売れるもの、好まれるものをつくりたいし、誰かに届けたい、ヒット商品を生み出したい。

これを望まない企業人はおそらくいないでしょう。

でも、発想法は元から備わっているものであって、努力したり学習したりするものではないようなイメージがありますよね。

確かに発想法にはそういう側面もあるでしょう。

それでも、企画戦略に欠かせない綿密なマーケティングを基にして、想像力を働かせると意外な発想法に出会えるのです。

たとえば朝の缶コーヒーとして「ワンダモーニングショット」は一人勝ちをおさめました。

これは、それまで時間帯より性別や年齢を重視していたリサーチから視点を替え、「缶コーヒーを飲む時間帯が多いのは朝である」という結果からの発想法で生まれた製品です。

男女別、年齢別で取り組んできた従来のリサーチから目線を変えてみたことで成功した企画戦略の一例ですね。

このほか、名作といわれた芥川や三島、夏目漱石といった文豪の作品の表紙を、若者が好むコミック作家に任せたことで爆発的に売れたのは記憶に新しいかと思います。

こちらも、企画戦略としてはそれまで全く逆のもの、相反するものであった「名作」と「コミック」を、発想法を変えて一緒にしてみたことが勝因です。

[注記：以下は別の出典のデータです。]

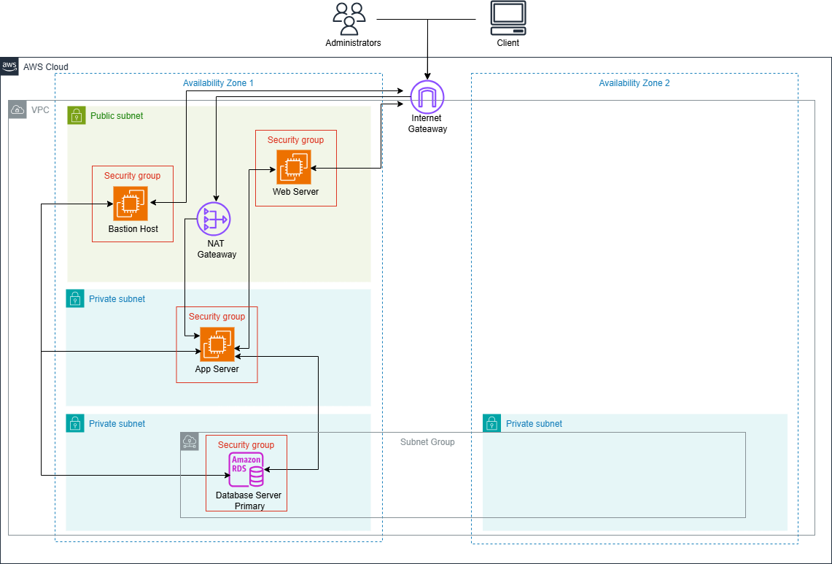Select the NAT Gateway icon
This screenshot has height=564, width=832.
pyautogui.click(x=214, y=219)
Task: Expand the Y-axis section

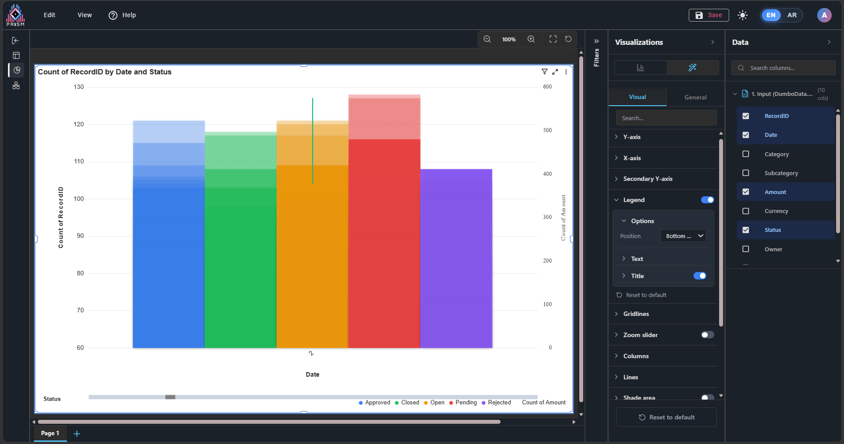Action: coord(632,137)
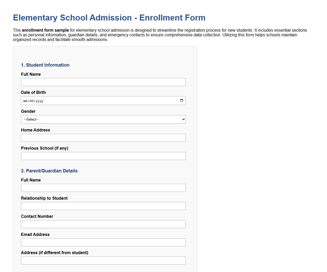Open the calendar picker icon on Date of Birth
Viewport: 327px width, 272px height.
(181, 101)
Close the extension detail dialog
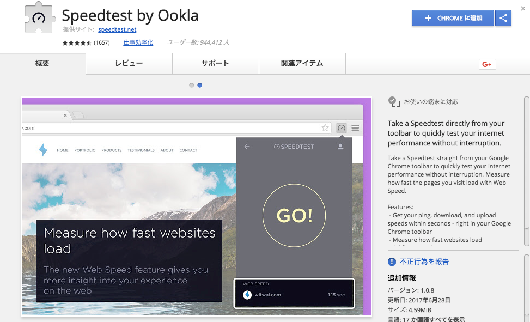Image resolution: width=530 pixels, height=322 pixels. (523, 8)
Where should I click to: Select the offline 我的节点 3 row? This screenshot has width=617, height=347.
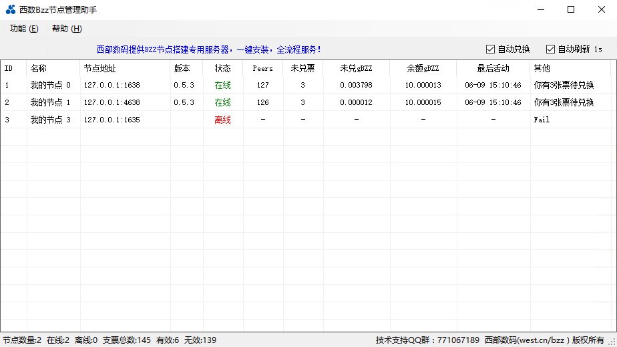[51, 120]
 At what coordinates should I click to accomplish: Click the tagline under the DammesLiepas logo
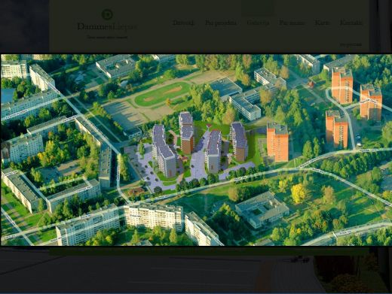pos(107,37)
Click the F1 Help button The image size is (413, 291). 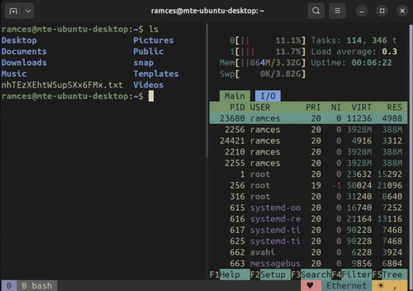[x=229, y=274]
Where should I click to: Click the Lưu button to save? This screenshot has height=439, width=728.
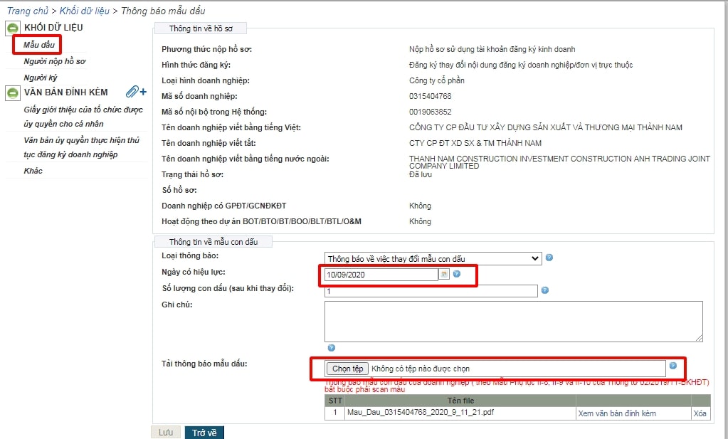[164, 432]
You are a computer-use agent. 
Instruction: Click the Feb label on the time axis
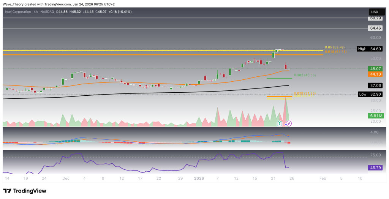click(323, 178)
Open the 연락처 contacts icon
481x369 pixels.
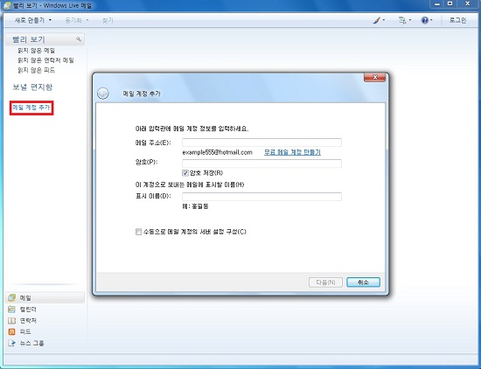point(11,321)
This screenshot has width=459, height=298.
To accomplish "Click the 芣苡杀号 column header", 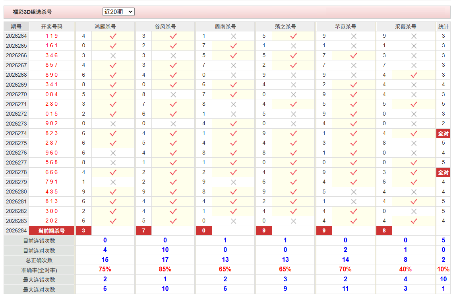I will pyautogui.click(x=345, y=27).
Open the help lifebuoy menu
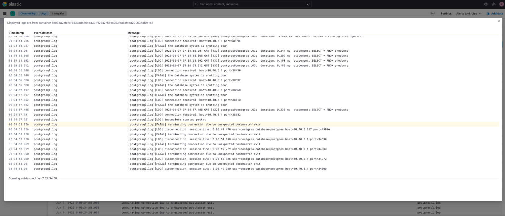505x216 pixels. click(486, 4)
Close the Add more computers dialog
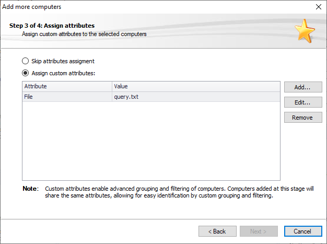This screenshot has height=244, width=327. [319, 7]
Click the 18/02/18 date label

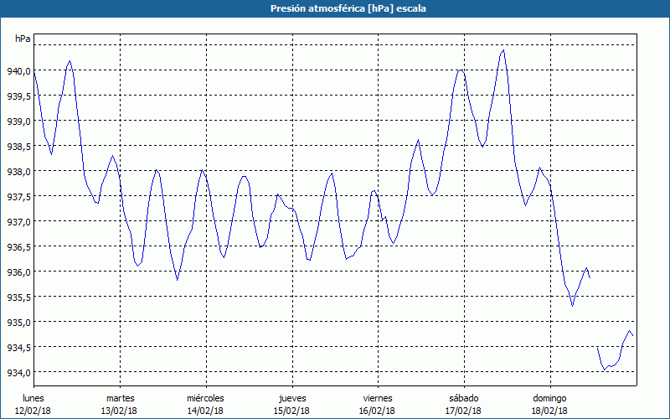[549, 411]
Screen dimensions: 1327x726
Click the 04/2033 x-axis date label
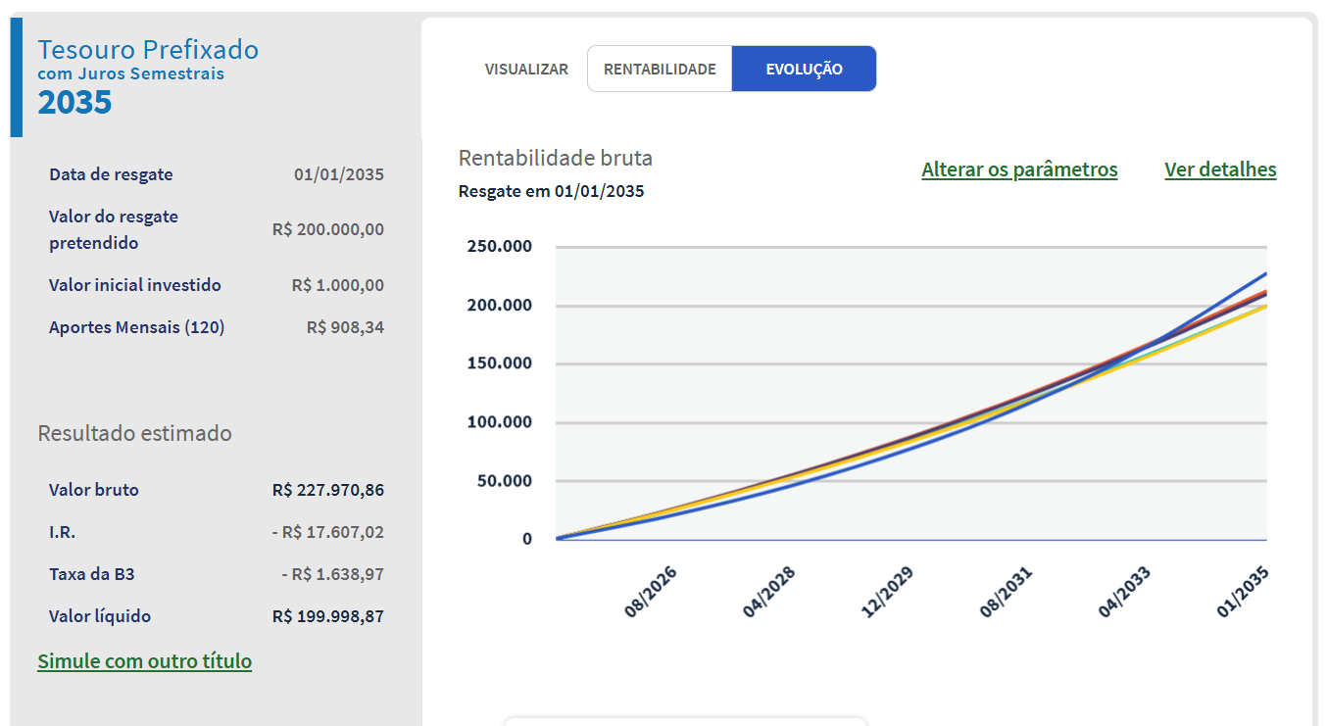coord(1124,591)
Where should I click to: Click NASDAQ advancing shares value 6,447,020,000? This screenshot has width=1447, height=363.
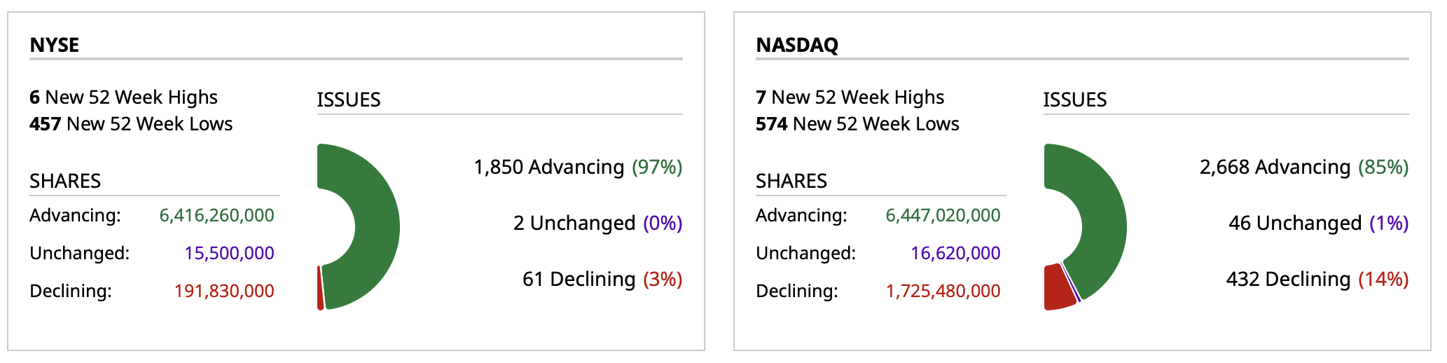(x=943, y=215)
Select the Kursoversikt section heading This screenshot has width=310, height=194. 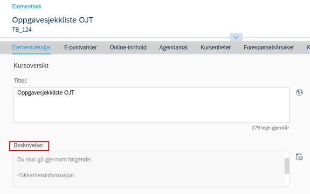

そしてさらに、縦書きが普通の小説に、ケータイ小説、ネット小説での標準仕様である「横書き」を取り入れるのも出版業界では目からうろこの発想法でした。

マーケティングリサーチをただ漫然と行うのではなく、無関係と思われるものを連想して取り入れることができる柔軟な思考法を鍛えていくことが企画戦略につながるのですね。

そのためには、普段からさまざまな視点を持つように意識していることが重要。

これは自分には関係ない、と思わず、なんにでも好奇心を持っていれば、ふとしたときに思わぬアイディアがひらめくかもしれません。